Catatan Pembacaan Berkini Tiara Hati, oleh Aji Ramadhan
Selamat
kepada delapan penyair mahasiswa perempuan dari 1) Thailand bagian Selatan:
Suhaenee (S), Nusreeyah (N), dan Farihah (F); 2) Indonesia: Erma Royani (ER),
Klara Sukma Pujiati (KSP), Sri Sumarah (SS), Rani Setiawaty (RS), dan Putri
Haryanti (PH). Semoga diterbitkan buku antologi puisi pertama mereka, Berkini Tiara Hati (BTH), membuat mereka khusyuk mendalami penulisan bidang puisi.
Semoga proses kreatif kolektif dari mereka tetap terjaga dan membuahkan karya
berikutnya di waktu mendatang.
Agus Budi Wahyudi, penghimpun BTH memberi pengantar: Kumpulan puisi ini sebagai wujud karya
kelompok mahasiswa progam studi pendidikan Bahasa Indonesia, Fakultas Keguruan
dan Ilmu Pendidikan, Universitas Muhammadiyah Surakarta – yang telah bertekun
diri menekuni bidang puisi (BTH,
2017, hal: 3).
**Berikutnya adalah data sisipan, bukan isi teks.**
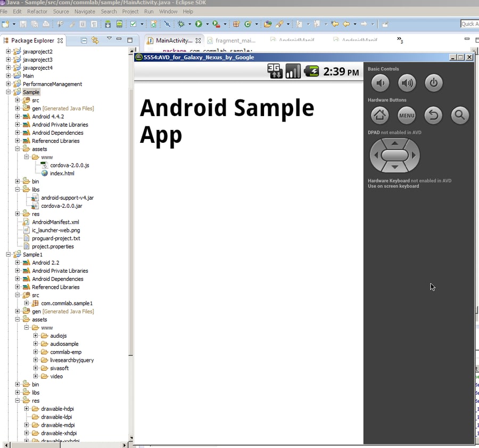
Task: Click the Print toolbar icon
Action: tap(45, 24)
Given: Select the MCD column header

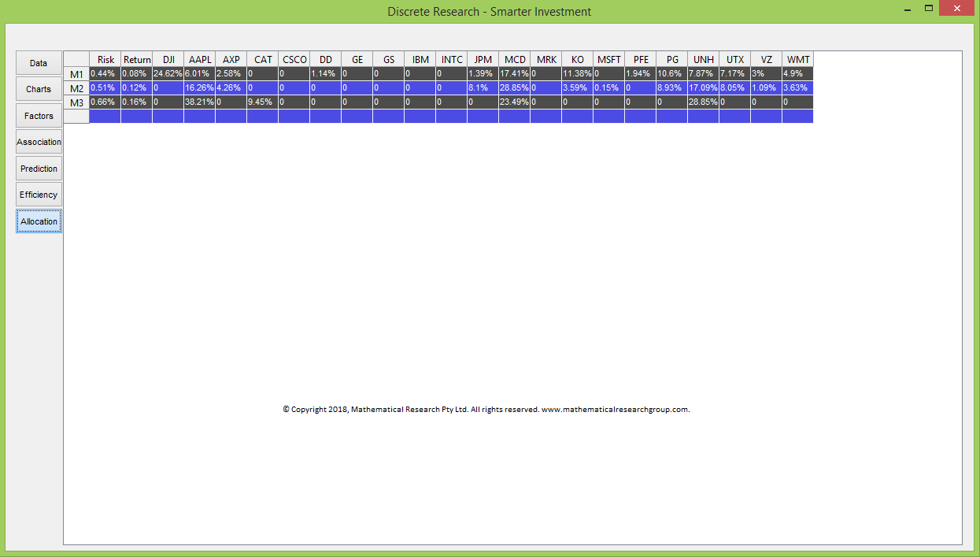Looking at the screenshot, I should [515, 60].
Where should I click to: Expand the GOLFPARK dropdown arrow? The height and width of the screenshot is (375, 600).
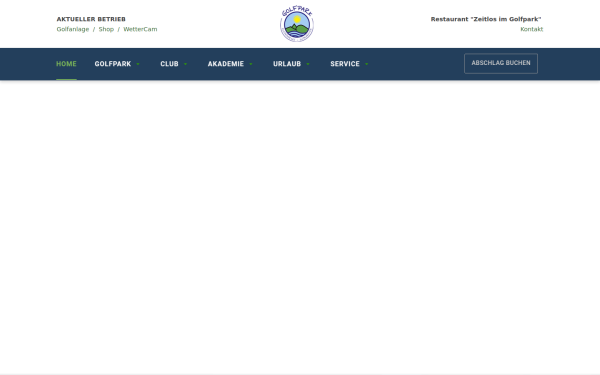138,64
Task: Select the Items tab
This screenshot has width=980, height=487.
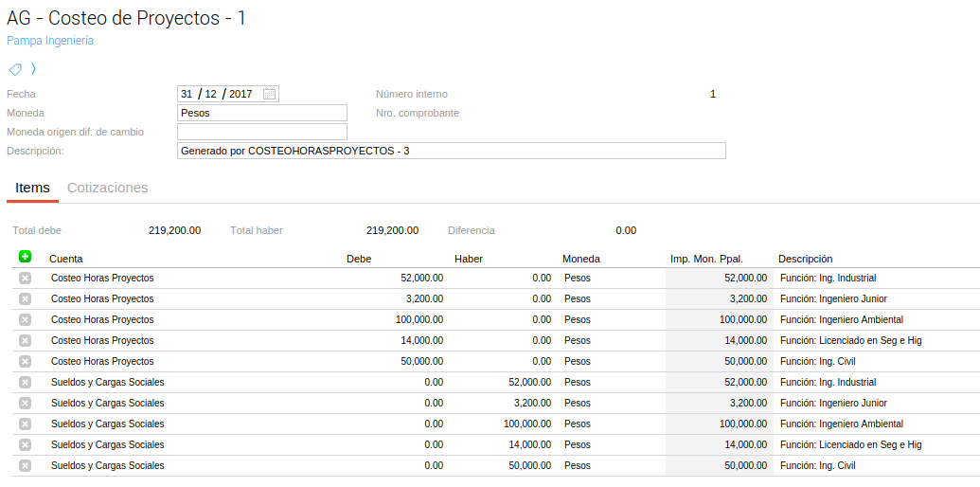Action: tap(32, 188)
Hal penting yang didapat pembaca dari pengantar Agus Budi
Wahyudi, bahwa dapat mengetahui proses kreatif kolektif dari delapan penyair
mahasiswa perempuan ini menghasilkan buku puisi yang ditulis di bangku kuliah.
Pembaca jarang mendapat buku hasil
proses kreatif kolektif yang ditulis mahasiswa di bangku kuliah. Pembaca jadi
teringat buku The Little Prince karya
Antoine de Saint-Exupery yang diterjemahkan bersama oleh mahasiswanya Wing
Kardjo dan diterbitkan Pustaka Jaya. Patut disyukuri dan dirayakan untuk delapan
penyair mahasiswa perempuan ini, bahwa teori di bangku kuliah dipraktekkan
dalam bidang puisi dan dihasilkan sebagai buku antologi puisi. Semoga Agus Budi
Wahyudi terus menghimpun karya mahasiswa berikutnya.
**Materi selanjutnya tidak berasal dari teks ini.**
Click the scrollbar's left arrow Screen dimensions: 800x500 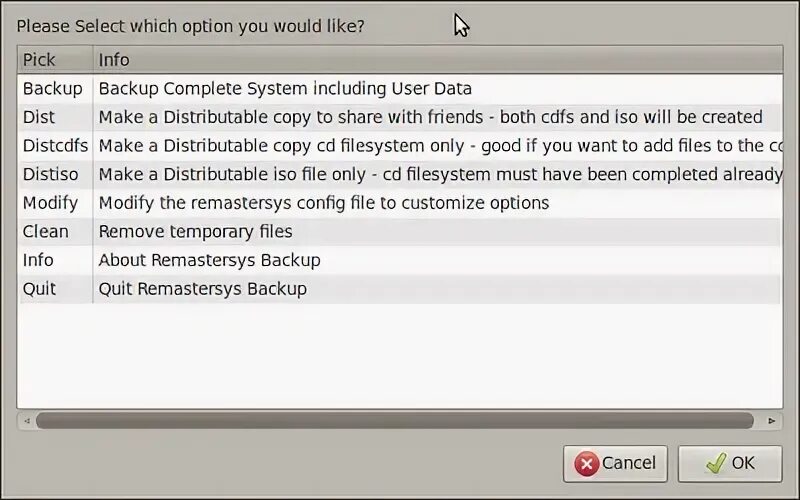(24, 421)
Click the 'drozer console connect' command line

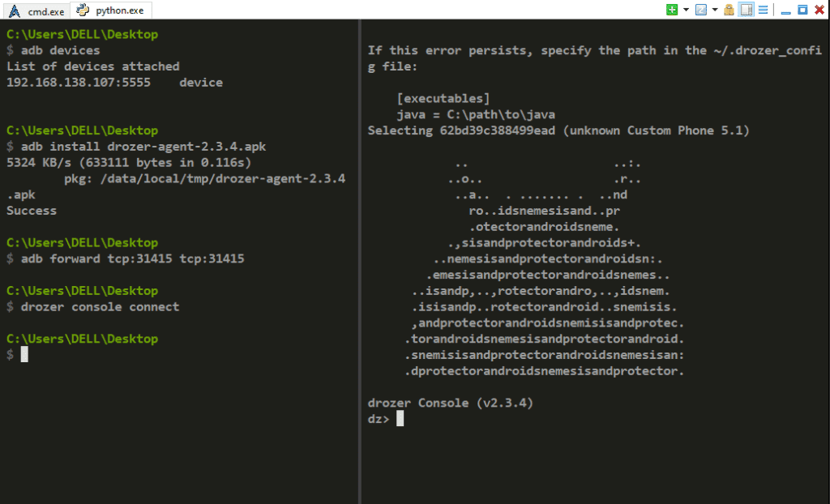[100, 307]
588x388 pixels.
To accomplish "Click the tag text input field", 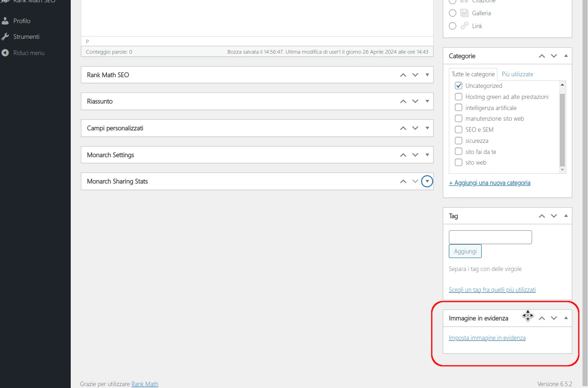I will coord(490,237).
Kemelayuan Thailand Bagian Selatan
Tak
ada rindu kampung halaman dalam puisi penyair mahasiswa perempuan Thailand
bagian Selatan. Beberapa judul dalam puisi mereka yang sekilas menyiratkan
kampung halaman, justru seolah berada di Indonesia. Atau pembaca keliru, sebab jangan-jangan
alam Thailand bagian Selatan ternyata serupa dengan alam Indonesia. Sehingga
rindu kampung halaman tersamarkan atau tak pernah ada, karena mereka menganggap
Indonesia sama dengan kampung halaman sendiri.
Asumsi
pembaca hanya subjektif belaka, meski dalam puisi penyair mahasiswa perempuan
Thailand bagian Selatan ditemukan kemelayuan (bukan kethailand-an). Seorang
sahabat memberi gambaran jawab kepada pembaca, bahwa sebagian besar di Thailand
bagian Selatan dihuni oleh bangsa melayu. Jawaban seorang sahabat masuk akal
membuyarkan asumsi pembaca. Tapi pembaca sedikit ragu, karena belum pernah ke
sana. Pembaca hanya bisa menduga rasa cinta kemelayuan mereka lewat himpunan
puisi BTH.
Pembaca
hanya bisa menduga, misal penggalan puisi berpantun: Pohon kayu berwarna hijau/ pokok
bunga berwarna merah/ perpisahan
jangan kita risau/ karena hati kita
tak akan jauh// (“Pantun” karya S, hal: 28), puisi hubungan Melayu dengan
Indonesia: Indonesia bersejarah melayu/
Sejarah pahlawan sangat hebat, jagalah
negeri ini// (“Indonesia” karya N, hal: 46), dan puisi tentang tanah air: Tetapi di manakah engkau sekarang/ Engkau dirampas tanpa perikemanusiaan/ Engkau dihisap, engkau dihina, engkau
dizalimi/ (“Tanah Air Tercinta” karya F, hal: 58).
Dugaan
pembaca mendapat hasil setelah memahami rasa cinta kemelayuan penyair mahasiswa
perempuan Thailand bagian Selatan. Mereka terombang-ambing identitas yang
berbeda di Thailand, tapi merasa sama identitas kemelayuan di Indonesia. Beruntung
pembaca menemukan penggalan puisi yang menyiratkan falsafah hidup mereka: Agama yang kupegangi/ Melayu yang kumiliki/ Bangsa yang kucintai/ Tanah air yang kubela// (“Cintailah
Tanah Air” karya S, hal: 23). Sayang, tanah air mereka dalam BTH begitu universal dimaknai pembaca.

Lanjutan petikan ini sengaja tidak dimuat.